Objectives: This exploratory study investigated the level of accessibility of the built environment in secondary schools in eight out of the ten regions of Ghana, in order to determine whether they conform to guidelines provided in international building standards and also assess the extent to which they have been designed and constructed to meet the provisions of the Persons with Disability Act 2006, which allows for equal access to public buildings in Ghana.
Method: In total, 705 building elements in 264 facilities were surveyed using international standards, building codes, regulations and guidelines. These facilities included car parks, classrooms, dormitories, assembly halls, telephone booths and administration blocks.
Results: Our findings revealed that most of the building elements were barring and not disability-friendly. Just to name a few: there were obstructions on access routes to and around buildings, absence of designated car parks, unfriendly vertical and horizontal means of circulation in buildings and lack of accessible sanitary accommodations. In addition, the general lighting and signage were poor. As a result, very few students with disabilities are admitted and retained in these schools.

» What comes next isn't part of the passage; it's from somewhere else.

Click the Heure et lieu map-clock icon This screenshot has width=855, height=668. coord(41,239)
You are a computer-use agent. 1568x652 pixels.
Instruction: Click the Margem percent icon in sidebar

Conclusion: Mainstreaming of people with disabilities into the Ghanaian educational system remains impossible unless urgent action is taken to alter the facilities at secondary schools. Based on this research outcome, recommendations have been made to the Ghanaian government and the Ghana Education Service, as well as non-governmental organisations and relevant professional bodies for the amelioration of the present situation in our secondary schools.